Justice of the Oklahoma Court of Civil Appeals
- In office September 1, 2011 – 2021
- Appointed by: Mary Fallin
- Preceded by: Doug Gabbard II
- Succeeded by: Gregory Blackwell

Personal details
- Born: Garnett, Kansas
- Spouse: Dr. Jean Thornbrugh
- Children: 5
- Alma mater: Emporia State University (B. A. Speech) 1968 University of Tulsa College of Law (Juris Doctor) 1974
- Occupation: Judge of Oklahoma Court of Civil Appeals
- Profession: Law

= P. Thomas Thornbrugh =

American lawyer

P. Thomas (Tom) Thornbrugh (Note: A document published by Emporia State shows that the initial P. stands for Paul.) is a judge on the Oklahoma Court of Civil Appeals. He was born in Garnett, Kansas. He graduated in 1968 from Emporia State University with a B. A. in speech, then enlisted in the U.S. Army. He was trained at Fort Benning, Georgia, then went to Vietnam, where he served with the 1st ARVN Division, and the 1st Signal Brigade at Khe Sanh during the 1971 Laotion invasion. He was honored with the Bronze Star and the Army Commendation Medal with Oak Leaf Cluster for his actions at Khe Sanh. He received an honorable discharge in 1971, and returned to the United States.

Deciding to pursue a civilian career in law, Thornbrugh earned a Juris Doctor degree from the University of Tulsa in 1974, followed by an opportunity to work on the Washington staff of Senator Dewey Bartlett. He entered private practice in Oklahoma for 20 years, then was appointed as a District Judge. In 1997, he was appointed to the Oklahoma Court of Civil Appeals. He has since stood for retention three times. Once, he had no opposition, and twice he was opposed, but won retention with approvals exceeding 60 percent.

Thornbrugh's legal career is notable for at least two reasons: One, his colleagues and peers voted him Trial Judge of the Year in 2011; Second, he discovered that the defendant in one case (Helmerich & Payne) had substantially underreported its interest and profits, allowing the defendant to withhold millions of dollars from royalty owners and investors. The court concurred and forced payment to the rightful owners.

==Education and early legal career==
Thornbrugh enrolled in the University of Tulsa College of Law. While at Tulsa, he was on the Dean's Honor Roll and Res Nova law review. After graduating from law school in 1974, he went to work in Washington, D.C., on the staff of Senator Dewey F. Bartlett (R-OK) for three years. Returning to his home state, he had a private law practice in Oklahoma for the next 20 years.

==On the bench==
Governor Frank Keating appointed him as a district judge for the 14th Judicial District in 1997. (Note: The 14th District includes Tulsa County, which meant that he served as Municipal Court Judge for the cities of Tulsa and Bixby.) During the next 15 years, his colleagues elected him as Presiding Judge of the District, President of the Assembly of Presiding Judges and as a member of the Oklahoma Judicial Conference Executive Committee. the Oklahoma Association for Justice named him Trial Judge of the Year in 2011.

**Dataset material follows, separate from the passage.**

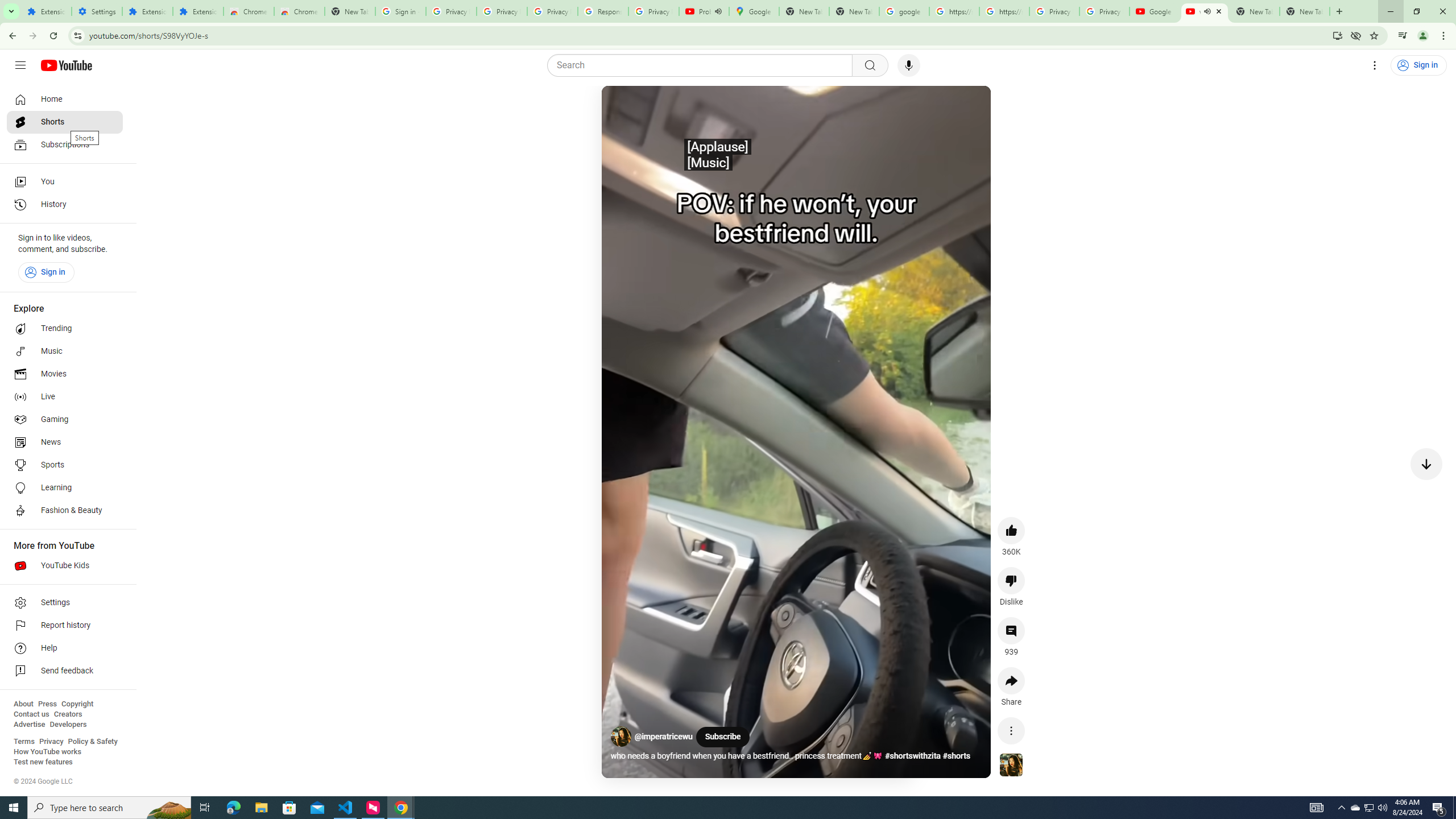 This screenshot has height=819, width=1456. I want to click on 'Guide', so click(19, 65).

Judge Thornbrugh is an adjunct professor at the University of Tulsa School of Law.

==A significant decision==
A notable decision made by Judge Thornbrugh in 2009, occurred during review of a case between Tulsa-based energy services company, Helmerich & Payne (H&P), and oil royalty owners in Beckham County, Oklahoma, in which the trial court had ordered H&P to pay the royalty owners $68.5 million in damages. (Note: The case had been filed in the trial court 1998.) The judgement was appealed, and came before Judge Thornbrugh, who determined that the previous award was erroneous because, "... the jury had under-calculated the amount of interest and profits the energy company had made." He asserted the proper award should be $126 million.

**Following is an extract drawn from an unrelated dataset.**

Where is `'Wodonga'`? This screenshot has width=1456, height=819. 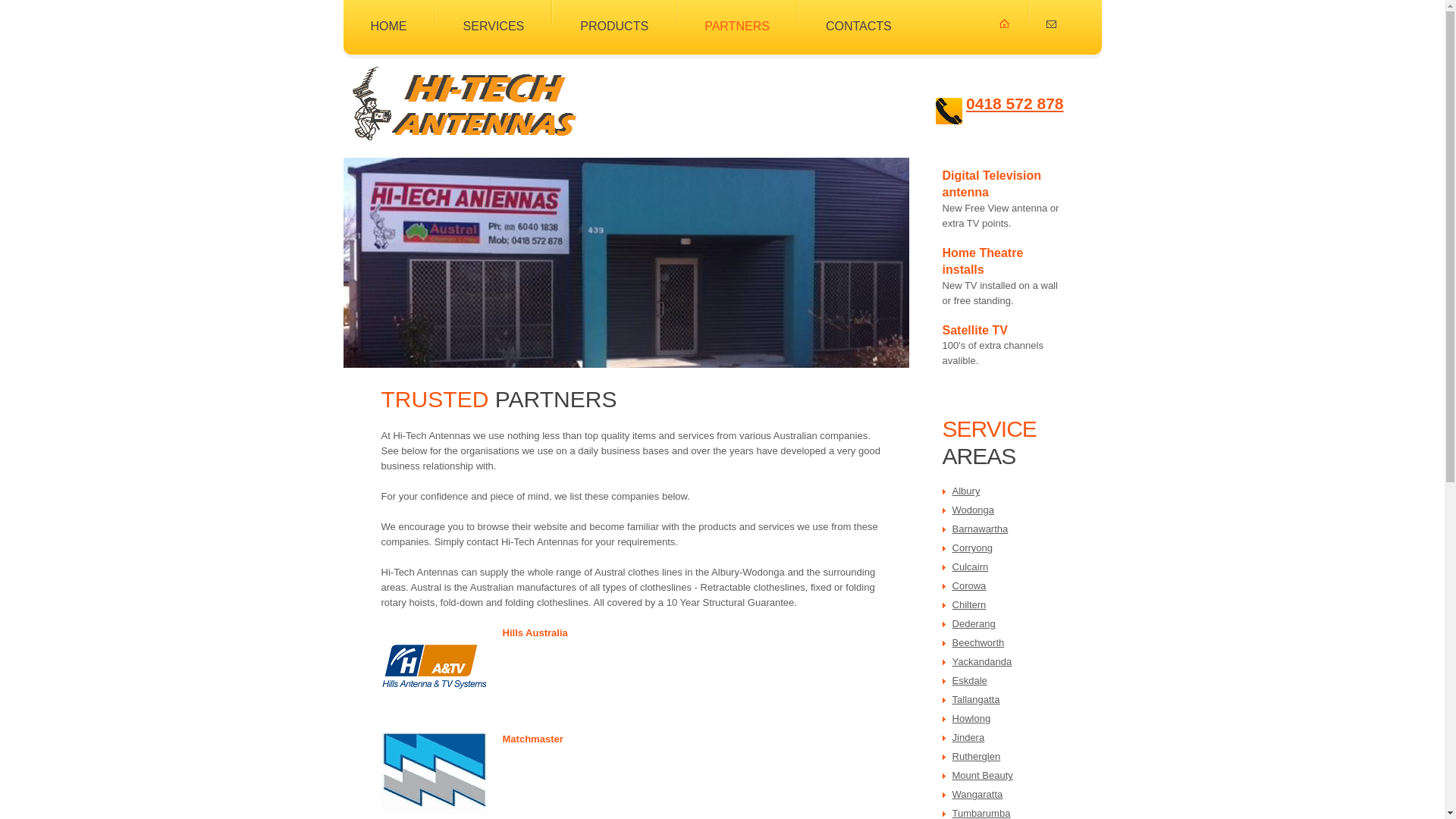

Thornbrugh filed for retention in the 2010 election. He was automatically returned to the bench because no one ran against him.

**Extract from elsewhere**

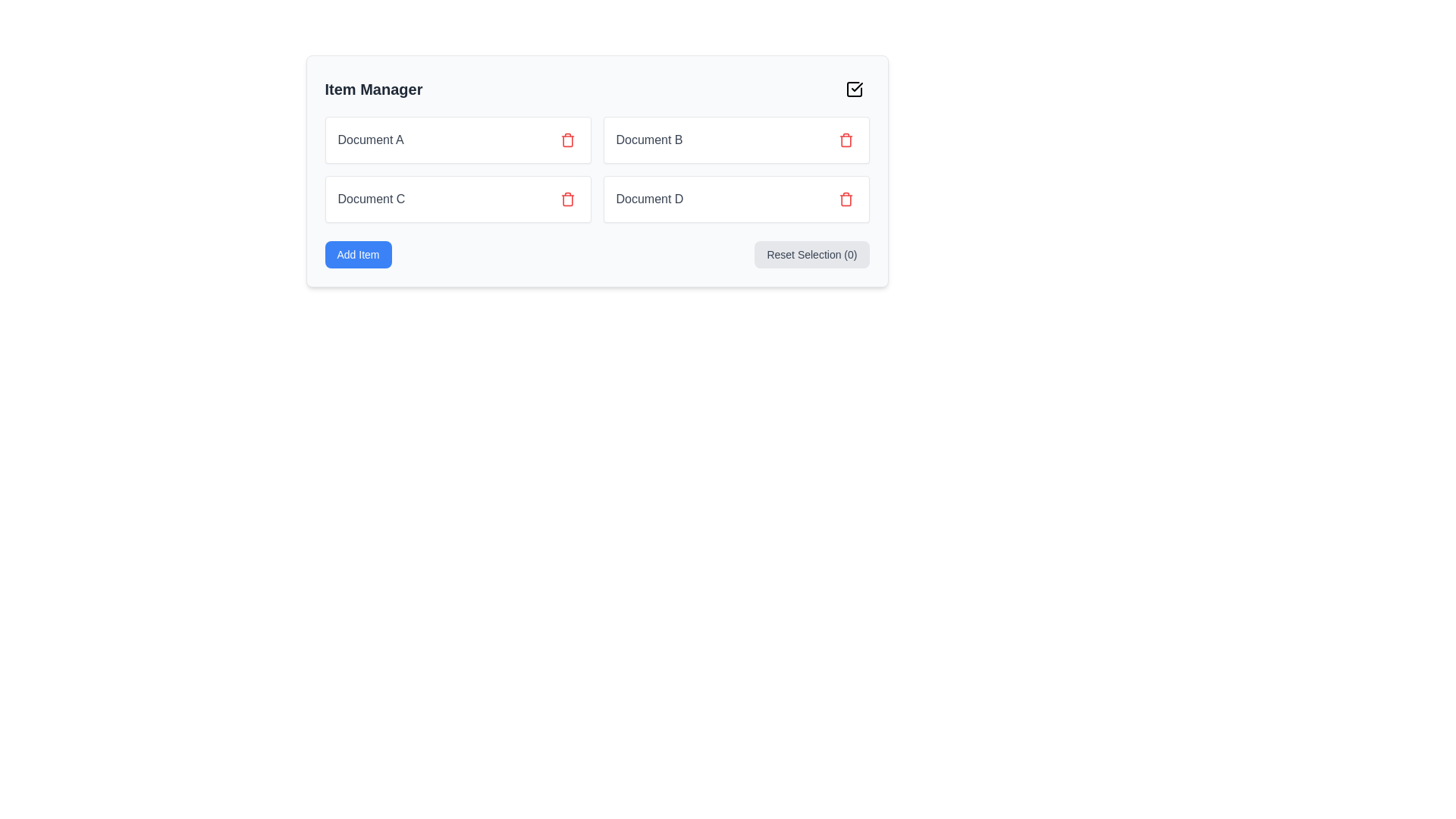 The image size is (1456, 819). Describe the element at coordinates (845, 140) in the screenshot. I see `the delete button icon for 'Document B' to trigger the background color change` at that location.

Governor Mary Fallin appointed Judge Thornbrugh to fill a vacancy on the Oklahoma Court of Civil Appeals in September 2011. The judge ran again in 2012. This time he had opposition, but was retained with approval of 67.3 percent of the voters. Voters retained him again in 2016 with 61.04 percent approving.

==Personal==
Judge Thornbrugh is married to Dr. Jean Thornbrugh, who is Dean of the College for Working Adults at St. Gregory's University. The couple have five adult children.

==Honors==
Thornbrugh was one of four graduates named as 2013 Distinguished Alumni by Emporia State University.